Speaking at Hashtag Sports 2018, Bough discusses how brand marketers can leverage the power of live sports to connect with the next generation of consumers. This interview, originally conducted at HS18 by Andrew Miller of Fancred, has been condensed and edited.
How do you see brand marketing leveraging sports in this new world moving forward?
I actually think the biggest transformation that’s happened in sports media is the ability of the players to actually be a part of the conversation. To amass audiences that are at scale–with even some of the platforms in some respects–and having influence on the commentary, we don’t give that enough credit and we don’t figure out strategies to work in and around that.
I was at a beauty business for a year which we just sold to Unilever, and there was a chance to work with a very controversial football player, but you don’t think about how impactful their ability to start a movement is. What’s interesting is that we’re seeing it happen even from high school players [all the way up] the spectrum.
In a world where viewership is declining, but sports is still maintaining its importance in society, in media, and in broadcasting, do you see brands shifting more money to sports?
We love sports. I came from two companies that were big on sports though, PepsiCo and Mondelez, so sports is always a big thing for us.
But how do you think brands feel about games now being streamed live on different platforms which means they may have to be in four different places?
At the end of the day–and this is what holds the industry back–it doesn’t matter what we [as brands] want. What matters is what the consumer wants. I want to be where the most eyeballs are, where the consumer is, and on as many channels as humanly possible.
I used to sit in the building and hear brands say “We want to do what’s right for the business.” Okay, but what about what’s right for the consumer? If it’s right for the business, but not the consumer, we have a bad business model that we need to fix, and that ultimately is why competitors emerge because we want it to be the same as it always was.
I pushed us to buy our first Oreo Super Bowl spot ever. To this day, I could not recite to you or even paint the picture of what that Super Bowl spot was because the lights went out that year and our tweet went out–the tweet heard ‘round the world. Twitter won the day for us in that versus the $3.2 million that I forced us to spend.

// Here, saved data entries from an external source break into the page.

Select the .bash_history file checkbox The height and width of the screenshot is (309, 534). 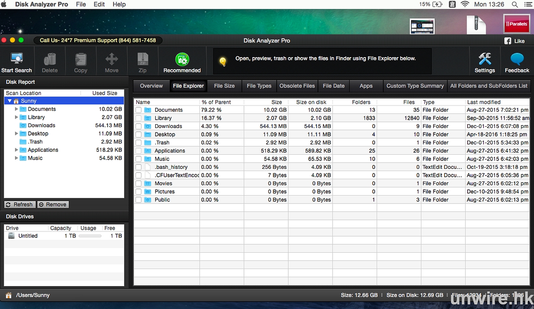click(x=139, y=167)
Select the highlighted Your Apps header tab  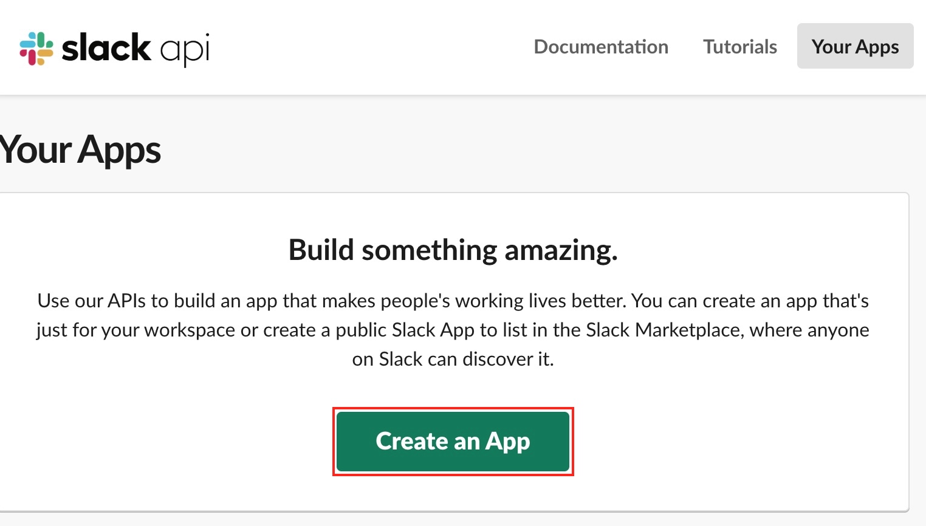pyautogui.click(x=855, y=47)
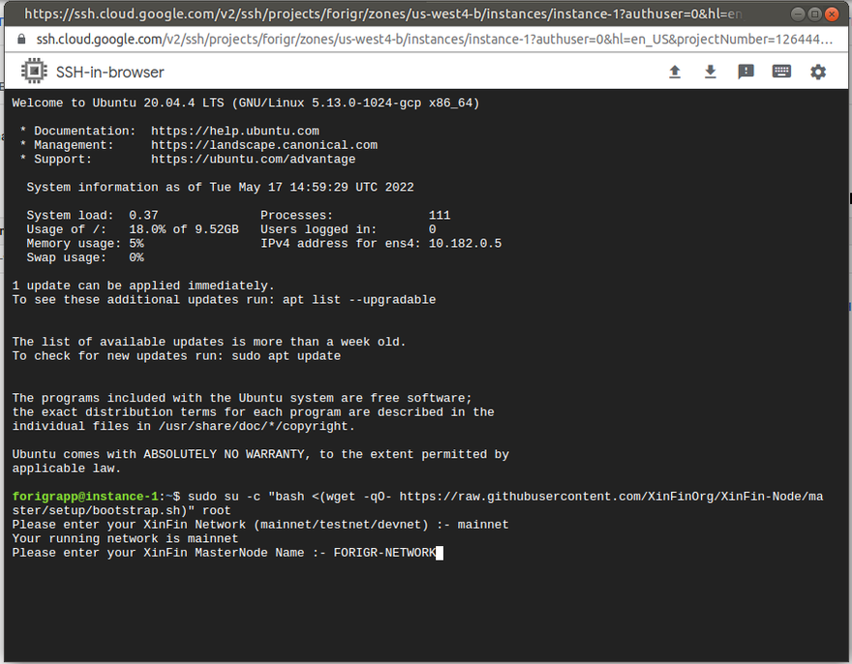Click the ubuntu.com/advantage support URL

pyautogui.click(x=253, y=159)
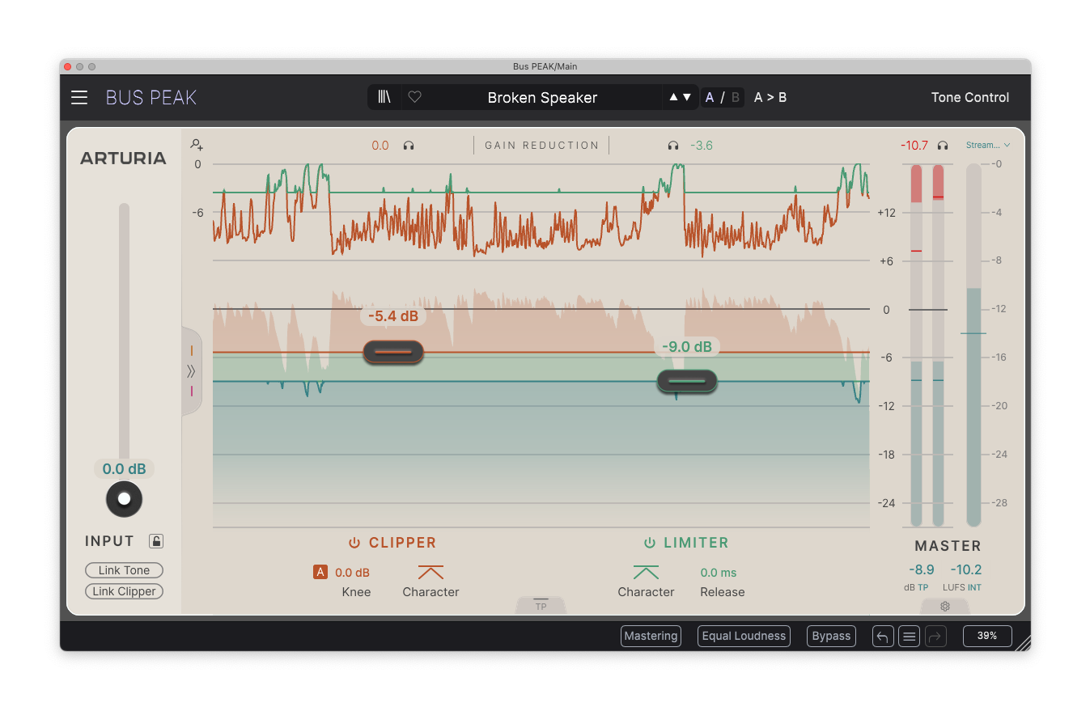The width and height of the screenshot is (1090, 711).
Task: Click the Input gain knob
Action: click(124, 499)
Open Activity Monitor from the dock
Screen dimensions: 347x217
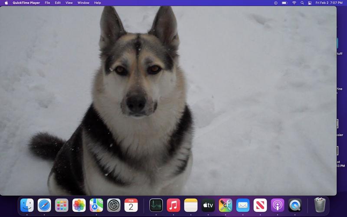(x=156, y=205)
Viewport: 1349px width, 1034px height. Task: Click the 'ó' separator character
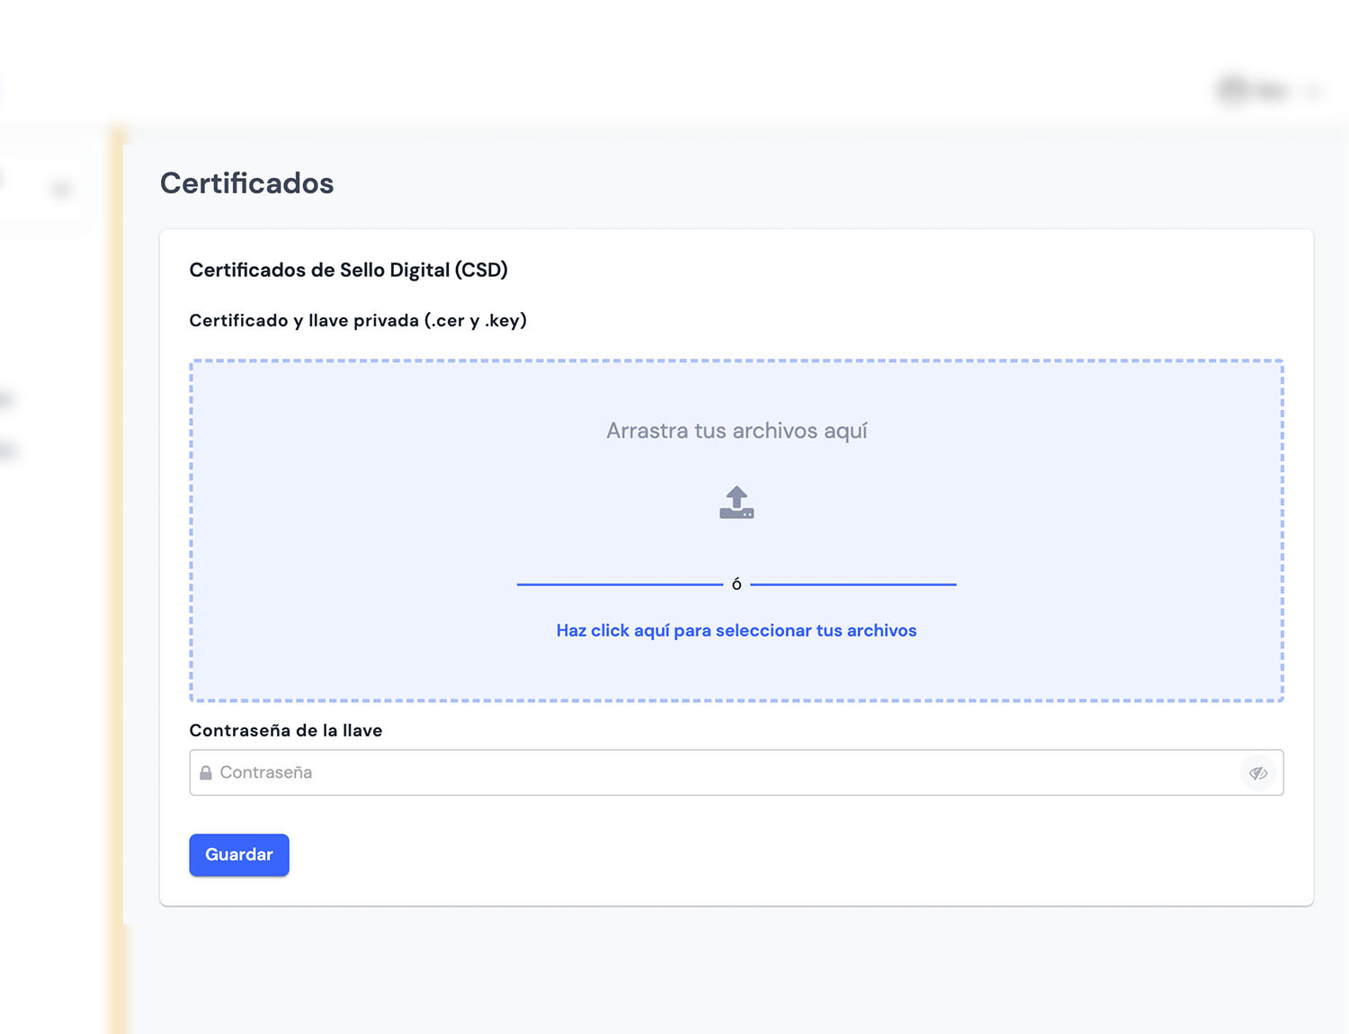(737, 584)
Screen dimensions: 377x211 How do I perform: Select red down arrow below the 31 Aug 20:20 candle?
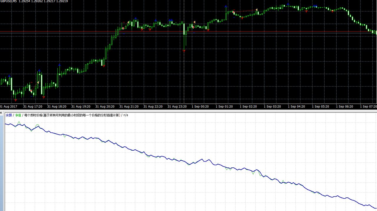pyautogui.click(x=104, y=65)
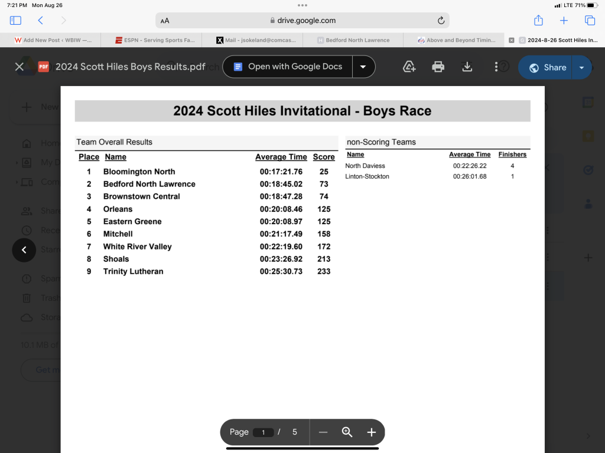Print the Scott Hiles results PDF

point(438,67)
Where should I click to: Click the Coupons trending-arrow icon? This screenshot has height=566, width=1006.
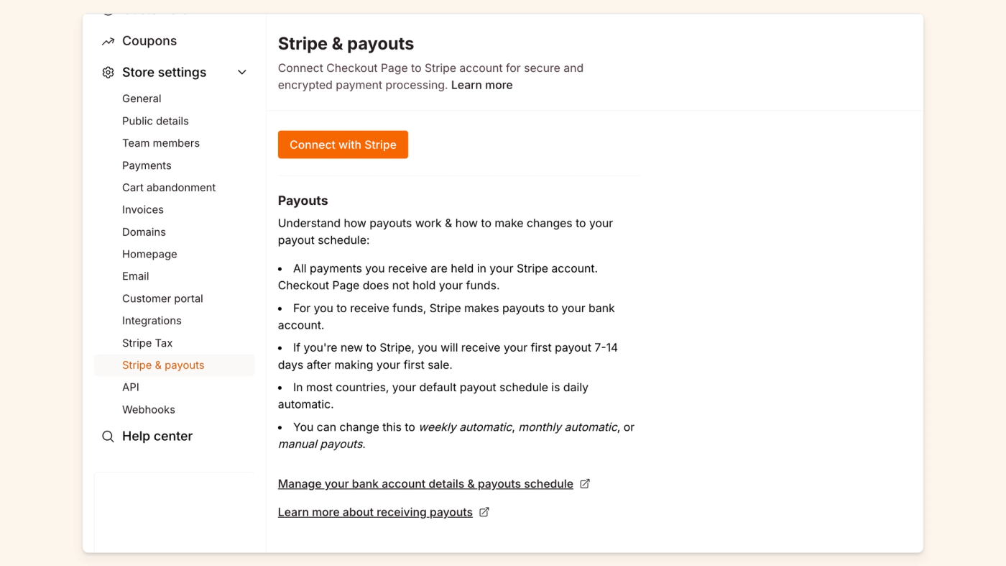[107, 41]
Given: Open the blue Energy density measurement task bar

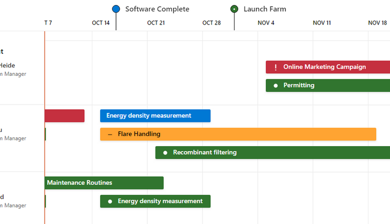Looking at the screenshot, I should click(155, 116).
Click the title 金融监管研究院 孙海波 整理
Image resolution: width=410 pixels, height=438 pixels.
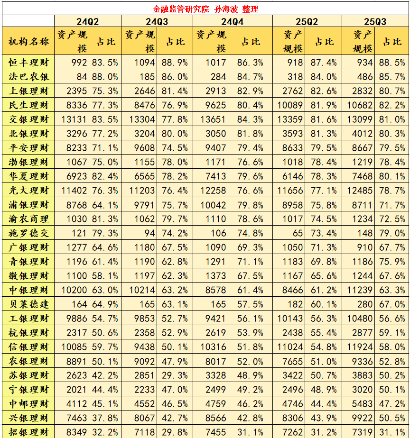(x=205, y=9)

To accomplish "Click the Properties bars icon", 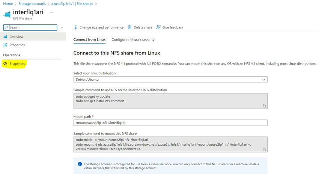I will [5, 45].
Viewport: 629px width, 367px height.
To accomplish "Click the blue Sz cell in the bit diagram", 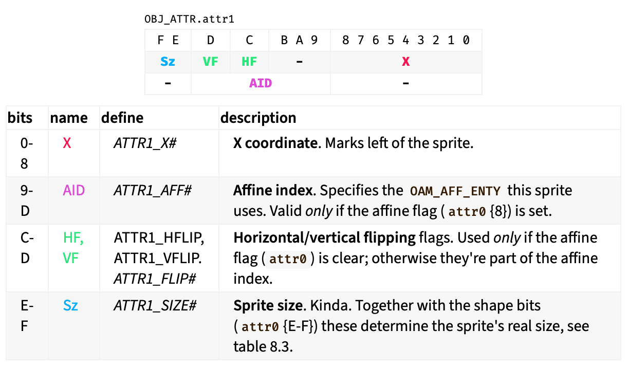I will pyautogui.click(x=168, y=62).
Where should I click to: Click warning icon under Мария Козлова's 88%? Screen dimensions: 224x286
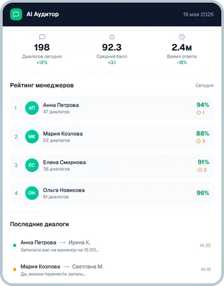(198, 141)
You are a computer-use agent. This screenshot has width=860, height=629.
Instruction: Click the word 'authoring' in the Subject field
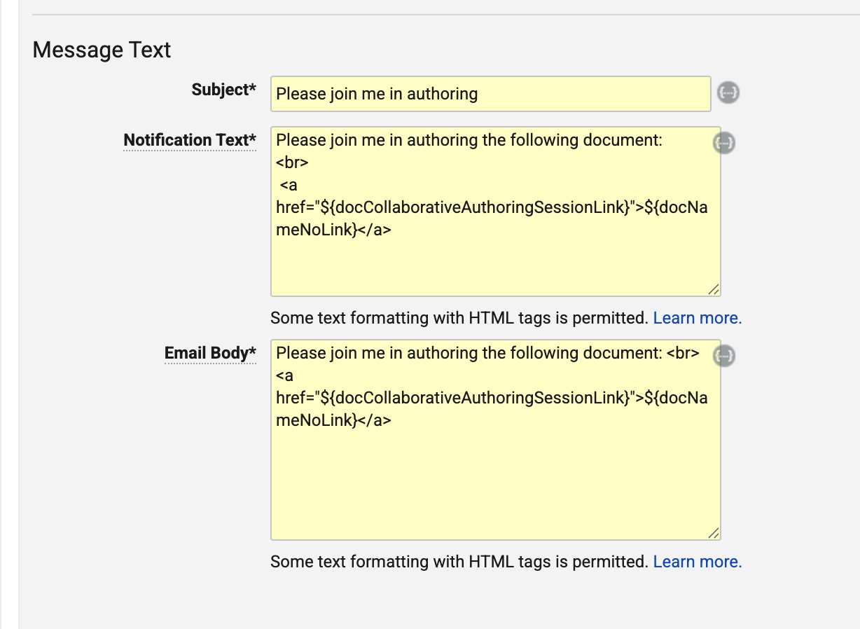click(443, 94)
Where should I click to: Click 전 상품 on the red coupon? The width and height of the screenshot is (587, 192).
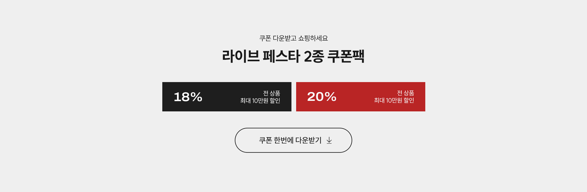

So that’s the problem: how do we create media companies that are going to where the consumers are and then figure out ways to monetize those versus forcing them to try to be where we’ve always been.
How do you think [digital] is going to affect in-stadium attendance going forward?
I think it’s already taken effect. We’re at where we are going to be.
I watched the Warriors from purchase all the way to where they are now, and you see the fandemonium. Or you have [Derek Jeter] and the Marlins talking about how they need to have good teams that are winning games that are exciting, and then fans will come out. If you’re a fan, you love sports and you want to go see those games. I don’t think it’s digital that is stopping fans from coming out.